La société était devenue un emblème de la Silicon Valley dans les années 2010 en commercialisant des tests de recherche ADN à des fins thérapeutiques. L'annonce de sa faillite en mars dernier avait suscité une onde de choc : qu'allaient devenir les millions de données génétiques collectées sur ses clients au fil des ans ?
Le patrimoine biotechnologique de 23andMe a trouvé preneur ce lundi 19 mai. La banque de données contenant les profils génétiques de plus de 15 millions de personnes va être rachetée par le laboratoire pharmaceutique Regeneron pour 256 millions de dollars. Le groupe américain a été choisi par la justice dans le cadre du rachat de la quasi-totalité des actifs de 23andMe. L'opération est désormais soumise à la validation du tribunal des faillites et des autorités réglementaires et devrait être finalisée au troisième trimestre 2025.
Fondé en 2006 par Anne Wojcicki, 23andMe a conquis des millions d’individus avec une promesse simple et séduisante : en échange d’un échantillon de salive et d’une centaine de dollars, chacun pouvait découvrir ses origines et ses prédispositions génétiques. L'engouement du public a permis à la jeune pousse de s'imposer comme un fleuron de la biotech, un temps valorisé à 6 milliards de dollars mais jamais rentable, et surtout de bâtir un empire de données inédit, souvent au détriment de la vie privée. Un piratage massif a d'ailleurs exposé les informations sensibles de près de 7 millions de clients en 2023, dont au moins 12.000 Français.
Les conditions d'utilisation du service, interdit en France, prévoyaient explicitement que les informations collectées dans le cadre des tests ADN pouvaient être réutilisées, y compris en cas de vente ou de fusion. Le laboratoire pharmaceutique Regeneron s'est engagé à "protéger les données de 23andMe avec des normes de confidentialité élevées" et à les utiliser pour "réaliser des découvertes bénéfiques pour la science et la société".
Malgré ces garanties, la perspective d'un transfert massif de ces données à une entreprise privée soulève des inquiétudes légitimes. La CNIL, comme plusieurs procureurs américains, a appelé les utilisateurs à la vigilance et rappelé que chaque client peut et devrait demander la suppression de ses données et de son échantillon biologique. D'après l'association DNA Pass, près d'un million et demi de Français ont déjà effectué un test ADN à des fins généalogiques, avec 23andMe ou un service concurrent, et environ 150.000 sauteraient le pas chaque année, malgré l'interdiction de ces dispositifs dans l'Hexagone.
La valeur des données génétiques collectées par 23andMe dépasse largement le simple cadre médical.

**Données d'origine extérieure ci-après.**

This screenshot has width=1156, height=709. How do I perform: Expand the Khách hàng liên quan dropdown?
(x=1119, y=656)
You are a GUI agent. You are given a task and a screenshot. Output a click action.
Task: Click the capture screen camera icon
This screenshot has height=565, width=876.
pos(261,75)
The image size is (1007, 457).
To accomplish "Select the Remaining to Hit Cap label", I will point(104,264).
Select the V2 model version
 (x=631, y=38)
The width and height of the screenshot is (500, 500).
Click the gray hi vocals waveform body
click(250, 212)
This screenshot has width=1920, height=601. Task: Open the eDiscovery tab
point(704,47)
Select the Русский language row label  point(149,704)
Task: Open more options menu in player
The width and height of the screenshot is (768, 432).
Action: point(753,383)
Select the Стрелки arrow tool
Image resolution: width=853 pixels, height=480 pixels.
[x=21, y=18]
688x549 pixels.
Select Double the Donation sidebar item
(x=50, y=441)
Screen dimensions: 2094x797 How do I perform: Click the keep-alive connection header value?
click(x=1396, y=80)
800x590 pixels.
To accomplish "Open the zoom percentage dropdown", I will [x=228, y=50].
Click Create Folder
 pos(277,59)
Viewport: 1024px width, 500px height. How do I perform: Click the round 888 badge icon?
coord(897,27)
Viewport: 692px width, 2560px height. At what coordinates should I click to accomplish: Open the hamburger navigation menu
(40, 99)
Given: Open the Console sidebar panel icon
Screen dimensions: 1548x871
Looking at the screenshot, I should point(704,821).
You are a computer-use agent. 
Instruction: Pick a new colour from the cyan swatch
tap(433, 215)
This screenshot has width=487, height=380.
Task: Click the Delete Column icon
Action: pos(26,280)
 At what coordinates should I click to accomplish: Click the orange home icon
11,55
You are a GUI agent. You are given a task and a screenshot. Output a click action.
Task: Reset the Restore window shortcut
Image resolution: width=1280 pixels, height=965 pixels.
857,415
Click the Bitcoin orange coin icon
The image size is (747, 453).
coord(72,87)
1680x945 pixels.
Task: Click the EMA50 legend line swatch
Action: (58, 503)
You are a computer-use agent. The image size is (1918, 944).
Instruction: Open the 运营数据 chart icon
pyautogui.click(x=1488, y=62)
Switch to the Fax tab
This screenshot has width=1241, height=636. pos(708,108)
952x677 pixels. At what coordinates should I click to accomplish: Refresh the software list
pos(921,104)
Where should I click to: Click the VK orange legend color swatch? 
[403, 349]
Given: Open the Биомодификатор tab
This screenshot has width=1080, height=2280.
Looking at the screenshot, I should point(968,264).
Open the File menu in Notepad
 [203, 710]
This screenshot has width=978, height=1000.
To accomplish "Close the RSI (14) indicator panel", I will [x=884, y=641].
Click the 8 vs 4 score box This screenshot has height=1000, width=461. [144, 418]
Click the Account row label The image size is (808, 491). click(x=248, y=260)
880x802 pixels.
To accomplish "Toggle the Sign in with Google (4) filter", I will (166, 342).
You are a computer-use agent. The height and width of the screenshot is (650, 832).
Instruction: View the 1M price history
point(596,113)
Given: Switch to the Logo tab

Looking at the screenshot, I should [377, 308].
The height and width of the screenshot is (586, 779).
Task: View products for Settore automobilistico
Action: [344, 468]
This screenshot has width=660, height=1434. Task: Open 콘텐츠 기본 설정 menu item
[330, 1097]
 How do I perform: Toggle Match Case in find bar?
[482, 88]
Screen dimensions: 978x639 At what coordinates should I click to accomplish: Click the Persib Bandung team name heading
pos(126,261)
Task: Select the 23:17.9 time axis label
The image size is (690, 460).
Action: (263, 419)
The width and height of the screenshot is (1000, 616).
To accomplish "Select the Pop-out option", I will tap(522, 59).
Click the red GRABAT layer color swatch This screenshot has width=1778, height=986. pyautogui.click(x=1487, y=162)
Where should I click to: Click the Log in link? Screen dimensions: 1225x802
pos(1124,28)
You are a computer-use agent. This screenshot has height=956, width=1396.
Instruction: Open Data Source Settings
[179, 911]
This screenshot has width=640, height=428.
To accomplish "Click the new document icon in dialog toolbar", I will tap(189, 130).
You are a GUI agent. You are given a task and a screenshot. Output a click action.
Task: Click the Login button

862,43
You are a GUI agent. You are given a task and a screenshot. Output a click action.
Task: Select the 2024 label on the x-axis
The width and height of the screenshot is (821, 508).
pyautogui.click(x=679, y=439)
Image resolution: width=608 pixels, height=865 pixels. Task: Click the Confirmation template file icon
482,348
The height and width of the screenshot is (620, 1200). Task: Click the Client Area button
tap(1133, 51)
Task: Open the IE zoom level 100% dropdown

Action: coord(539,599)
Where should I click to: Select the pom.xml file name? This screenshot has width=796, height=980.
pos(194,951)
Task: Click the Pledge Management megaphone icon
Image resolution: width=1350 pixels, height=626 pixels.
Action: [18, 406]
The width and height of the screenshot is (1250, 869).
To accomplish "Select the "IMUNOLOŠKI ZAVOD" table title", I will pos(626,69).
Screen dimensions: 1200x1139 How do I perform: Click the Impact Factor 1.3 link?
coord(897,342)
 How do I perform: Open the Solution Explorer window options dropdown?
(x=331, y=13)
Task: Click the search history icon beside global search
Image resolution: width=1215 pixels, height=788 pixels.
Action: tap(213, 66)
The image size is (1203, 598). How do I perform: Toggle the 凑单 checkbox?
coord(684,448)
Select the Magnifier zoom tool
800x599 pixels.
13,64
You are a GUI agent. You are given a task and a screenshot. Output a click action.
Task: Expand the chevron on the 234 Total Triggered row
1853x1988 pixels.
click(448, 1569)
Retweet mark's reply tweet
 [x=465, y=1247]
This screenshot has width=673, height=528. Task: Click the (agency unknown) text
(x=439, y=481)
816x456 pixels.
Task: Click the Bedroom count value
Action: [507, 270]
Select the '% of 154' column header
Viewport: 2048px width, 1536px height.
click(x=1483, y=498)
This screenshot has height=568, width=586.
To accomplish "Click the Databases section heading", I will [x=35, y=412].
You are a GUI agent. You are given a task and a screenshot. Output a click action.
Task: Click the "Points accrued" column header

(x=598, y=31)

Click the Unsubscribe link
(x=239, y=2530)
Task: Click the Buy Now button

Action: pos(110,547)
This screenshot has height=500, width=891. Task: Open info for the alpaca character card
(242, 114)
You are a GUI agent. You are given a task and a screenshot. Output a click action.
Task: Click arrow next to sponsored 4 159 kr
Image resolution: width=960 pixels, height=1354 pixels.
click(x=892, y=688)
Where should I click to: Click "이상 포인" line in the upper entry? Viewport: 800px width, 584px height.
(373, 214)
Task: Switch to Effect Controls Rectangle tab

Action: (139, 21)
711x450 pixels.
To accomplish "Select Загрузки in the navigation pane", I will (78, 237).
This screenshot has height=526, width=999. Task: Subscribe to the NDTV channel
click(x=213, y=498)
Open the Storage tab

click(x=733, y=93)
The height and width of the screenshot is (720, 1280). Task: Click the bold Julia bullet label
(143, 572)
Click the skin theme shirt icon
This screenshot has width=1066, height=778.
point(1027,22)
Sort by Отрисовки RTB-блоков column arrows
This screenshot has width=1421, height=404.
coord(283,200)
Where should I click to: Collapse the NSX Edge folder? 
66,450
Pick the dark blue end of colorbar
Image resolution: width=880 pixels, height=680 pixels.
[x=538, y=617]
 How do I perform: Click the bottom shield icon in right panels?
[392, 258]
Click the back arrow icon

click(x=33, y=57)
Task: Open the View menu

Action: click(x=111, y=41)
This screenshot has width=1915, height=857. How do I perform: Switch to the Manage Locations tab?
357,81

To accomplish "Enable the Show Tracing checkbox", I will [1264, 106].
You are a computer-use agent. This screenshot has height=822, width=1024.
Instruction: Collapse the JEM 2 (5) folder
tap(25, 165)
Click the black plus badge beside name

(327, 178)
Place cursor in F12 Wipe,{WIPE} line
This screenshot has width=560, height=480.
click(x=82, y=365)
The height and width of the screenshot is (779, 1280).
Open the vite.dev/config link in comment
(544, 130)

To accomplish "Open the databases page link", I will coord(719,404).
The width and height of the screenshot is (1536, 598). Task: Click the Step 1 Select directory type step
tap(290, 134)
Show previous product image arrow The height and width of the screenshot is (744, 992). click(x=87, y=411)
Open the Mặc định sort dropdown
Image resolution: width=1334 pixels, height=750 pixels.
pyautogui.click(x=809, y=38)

Les profils ADN en question ne se limitent pas à des séquences de gènes, ils mêlent identité civile, coordonnées personnelles, habitudes de vie, questionnaires de santé, arbres généalogiques et relations de parenté, des renseignements glanés au gré des questionnaires remplis par les clients. S'y ajoutent des informations phénotypiques, comme la couleur des yeux et la morphologie et des prédispositions à certaines maladies. Le patrimoine génétique engage aussi les proches des clients, souvent à leur insu. Ces informations peuvent trahir des secrets de vie ou annoncer l'arrivée d'une maladie. Détournées à des fins commerciales, elles pourraient aussi éveiller des soupçons chez des assureurs ou des employeurs, redoutent les experts.